Activity 1 → In the summary-card documentation, how many grid columns do the cards use on desktop?
Activity 2 → Reproduce the summary-card documentation word for word, everything from "How It Works" down to "columns on desktop.".

When a job completes, the Marqov dashboard displays its result. You can control what appears as summary cards at the top of the job detail page by including a _summary key in the result dict.

How It Works

The dashboard component (WorkflowExecutionDashboard) checks for a _summary field in the job result. If present, it renders each key-value pair as a card:

  • Keys become card titles (displayed as small muted text)
  • Values become card content (displayed as large bold text)

Cards are laid out in a responsive grid: 2 columns on mobile, 4 columns on desktop.

Returning _summary

The _summary dict must be a top-level key in the result returned by your main() function. Values must be strings.

async def main(client, params): dispatch = my_workflow(**params) result = await dispatch.run(client) return { "result": result, "_summary": { "Energy": f"{result['energy']:.4f} Ha", "Error": f"{result['error']:.4f} Ha", "Iterations": str(result["iterations"]), "Backend": params.get("backend", "local"), }, }

This renders four cards on the dashboard:

+------------------+------------------+------------------+------------------+ | Energy | Error | Iterations | Backend | | -1.8512 Ha | 0.0023 Ha | 15 | sv1 | +------------------+------------------+------------------+------------------+

Requirements

  • Use the main(client, params) entry point strategy. The auto-detected single-workflow strategy does not give you a place to attach _summary to the result.

Data listing →
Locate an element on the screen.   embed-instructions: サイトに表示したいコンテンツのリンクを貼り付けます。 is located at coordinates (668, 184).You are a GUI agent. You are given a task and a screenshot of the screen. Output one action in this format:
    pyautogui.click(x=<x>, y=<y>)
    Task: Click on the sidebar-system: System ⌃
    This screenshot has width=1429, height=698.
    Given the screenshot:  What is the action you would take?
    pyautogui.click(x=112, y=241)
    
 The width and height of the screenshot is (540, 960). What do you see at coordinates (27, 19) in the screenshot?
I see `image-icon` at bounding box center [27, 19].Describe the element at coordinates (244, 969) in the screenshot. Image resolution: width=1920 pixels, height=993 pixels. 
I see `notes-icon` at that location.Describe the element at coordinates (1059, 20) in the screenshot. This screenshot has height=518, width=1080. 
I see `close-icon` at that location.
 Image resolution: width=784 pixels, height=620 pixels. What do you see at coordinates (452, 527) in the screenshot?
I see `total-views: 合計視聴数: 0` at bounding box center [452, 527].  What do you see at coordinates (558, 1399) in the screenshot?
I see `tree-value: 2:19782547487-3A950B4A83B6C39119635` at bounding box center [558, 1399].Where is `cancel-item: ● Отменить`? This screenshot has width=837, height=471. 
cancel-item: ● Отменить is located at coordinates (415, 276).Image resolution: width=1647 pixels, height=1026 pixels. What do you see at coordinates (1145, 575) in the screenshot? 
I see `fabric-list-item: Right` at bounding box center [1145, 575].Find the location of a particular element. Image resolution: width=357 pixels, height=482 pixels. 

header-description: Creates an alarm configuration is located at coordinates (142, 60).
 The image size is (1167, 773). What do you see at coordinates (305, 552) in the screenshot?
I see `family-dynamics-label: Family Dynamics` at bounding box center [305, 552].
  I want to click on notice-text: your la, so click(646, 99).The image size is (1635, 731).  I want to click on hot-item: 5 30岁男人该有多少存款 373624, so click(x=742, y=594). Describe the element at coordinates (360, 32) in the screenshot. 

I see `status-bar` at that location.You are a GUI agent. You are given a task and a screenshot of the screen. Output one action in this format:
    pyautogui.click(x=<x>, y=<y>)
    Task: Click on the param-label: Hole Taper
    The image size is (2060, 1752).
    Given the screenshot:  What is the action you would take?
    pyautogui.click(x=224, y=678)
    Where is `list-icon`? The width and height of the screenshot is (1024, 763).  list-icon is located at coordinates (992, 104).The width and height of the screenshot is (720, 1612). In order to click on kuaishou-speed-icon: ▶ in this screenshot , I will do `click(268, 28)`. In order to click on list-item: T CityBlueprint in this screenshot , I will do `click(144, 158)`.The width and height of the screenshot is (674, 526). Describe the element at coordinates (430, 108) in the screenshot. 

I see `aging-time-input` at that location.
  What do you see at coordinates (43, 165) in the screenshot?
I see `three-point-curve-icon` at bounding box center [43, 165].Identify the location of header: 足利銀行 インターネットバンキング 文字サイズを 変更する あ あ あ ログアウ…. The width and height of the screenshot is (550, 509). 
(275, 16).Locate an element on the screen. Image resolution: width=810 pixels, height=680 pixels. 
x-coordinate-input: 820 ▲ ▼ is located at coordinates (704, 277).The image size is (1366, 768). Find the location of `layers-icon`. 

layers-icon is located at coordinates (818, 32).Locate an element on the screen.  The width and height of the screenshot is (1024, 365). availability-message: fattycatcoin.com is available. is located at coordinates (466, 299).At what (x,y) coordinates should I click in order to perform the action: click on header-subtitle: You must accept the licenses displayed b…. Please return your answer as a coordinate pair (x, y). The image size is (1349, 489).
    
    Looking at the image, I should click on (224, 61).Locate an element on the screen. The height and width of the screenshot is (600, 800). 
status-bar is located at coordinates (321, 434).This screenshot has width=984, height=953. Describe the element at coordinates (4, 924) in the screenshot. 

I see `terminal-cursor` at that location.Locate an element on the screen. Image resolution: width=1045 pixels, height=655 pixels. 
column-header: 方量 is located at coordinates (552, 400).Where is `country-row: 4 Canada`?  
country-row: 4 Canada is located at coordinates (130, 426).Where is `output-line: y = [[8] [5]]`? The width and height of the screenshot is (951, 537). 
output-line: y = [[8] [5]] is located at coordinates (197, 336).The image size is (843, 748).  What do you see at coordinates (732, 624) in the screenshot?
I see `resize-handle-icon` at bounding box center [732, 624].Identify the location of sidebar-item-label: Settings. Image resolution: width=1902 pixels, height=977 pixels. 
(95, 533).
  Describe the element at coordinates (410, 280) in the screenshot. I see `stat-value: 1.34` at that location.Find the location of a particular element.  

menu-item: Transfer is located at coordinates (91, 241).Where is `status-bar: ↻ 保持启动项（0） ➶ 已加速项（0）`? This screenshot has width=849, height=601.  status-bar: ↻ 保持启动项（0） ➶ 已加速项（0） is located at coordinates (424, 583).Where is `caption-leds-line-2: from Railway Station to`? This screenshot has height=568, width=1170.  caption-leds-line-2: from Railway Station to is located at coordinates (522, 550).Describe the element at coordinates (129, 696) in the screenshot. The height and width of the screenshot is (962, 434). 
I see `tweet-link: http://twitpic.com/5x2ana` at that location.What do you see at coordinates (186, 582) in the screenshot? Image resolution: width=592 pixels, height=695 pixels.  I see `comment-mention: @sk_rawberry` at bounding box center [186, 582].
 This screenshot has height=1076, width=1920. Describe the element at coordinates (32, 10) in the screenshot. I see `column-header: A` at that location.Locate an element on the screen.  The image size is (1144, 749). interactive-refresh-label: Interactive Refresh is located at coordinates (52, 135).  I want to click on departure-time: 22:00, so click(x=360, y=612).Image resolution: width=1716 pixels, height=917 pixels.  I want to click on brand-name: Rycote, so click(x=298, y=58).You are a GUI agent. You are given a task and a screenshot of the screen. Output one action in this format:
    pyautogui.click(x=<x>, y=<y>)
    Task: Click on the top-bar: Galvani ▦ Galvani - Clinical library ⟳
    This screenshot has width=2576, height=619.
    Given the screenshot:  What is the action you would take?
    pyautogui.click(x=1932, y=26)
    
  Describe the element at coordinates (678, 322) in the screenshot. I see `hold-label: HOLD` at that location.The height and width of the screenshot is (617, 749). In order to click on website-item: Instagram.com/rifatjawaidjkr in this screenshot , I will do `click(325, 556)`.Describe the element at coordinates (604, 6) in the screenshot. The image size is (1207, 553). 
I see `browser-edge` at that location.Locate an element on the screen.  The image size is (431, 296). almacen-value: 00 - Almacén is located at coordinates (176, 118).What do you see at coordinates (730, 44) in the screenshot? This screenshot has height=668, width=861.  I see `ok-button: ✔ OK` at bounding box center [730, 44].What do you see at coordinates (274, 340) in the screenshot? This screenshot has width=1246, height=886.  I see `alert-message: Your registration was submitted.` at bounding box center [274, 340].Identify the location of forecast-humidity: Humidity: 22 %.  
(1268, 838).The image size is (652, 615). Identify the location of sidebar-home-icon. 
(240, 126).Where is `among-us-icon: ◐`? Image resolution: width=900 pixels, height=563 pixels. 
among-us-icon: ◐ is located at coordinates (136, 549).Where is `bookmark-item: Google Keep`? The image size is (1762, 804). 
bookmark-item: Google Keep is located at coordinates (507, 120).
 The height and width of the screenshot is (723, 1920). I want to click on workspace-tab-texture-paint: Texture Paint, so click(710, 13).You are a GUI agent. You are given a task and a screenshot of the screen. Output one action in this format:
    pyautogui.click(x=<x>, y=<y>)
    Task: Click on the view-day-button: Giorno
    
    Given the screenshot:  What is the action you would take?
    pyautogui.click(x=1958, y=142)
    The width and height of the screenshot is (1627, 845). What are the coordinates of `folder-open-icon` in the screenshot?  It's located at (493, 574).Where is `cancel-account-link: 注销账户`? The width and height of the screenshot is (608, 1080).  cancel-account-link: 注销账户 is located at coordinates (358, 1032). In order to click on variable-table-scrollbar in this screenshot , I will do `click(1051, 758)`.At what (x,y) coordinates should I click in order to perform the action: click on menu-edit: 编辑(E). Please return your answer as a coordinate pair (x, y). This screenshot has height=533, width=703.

Answer area 1 → Four columns.

Answer area 2 →
How It Works

The dashboard component (WorkflowExecutionDashboard) checks for a _summary field in the job result. If present, it renders each key-value pair as a card:

  • Keys become card titles (displayed as small muted text)
  • Values become card content (displayed as large bold text)

Cards are laid out in a responsive grid: 2 columns on mobile, 4 columns on desktop.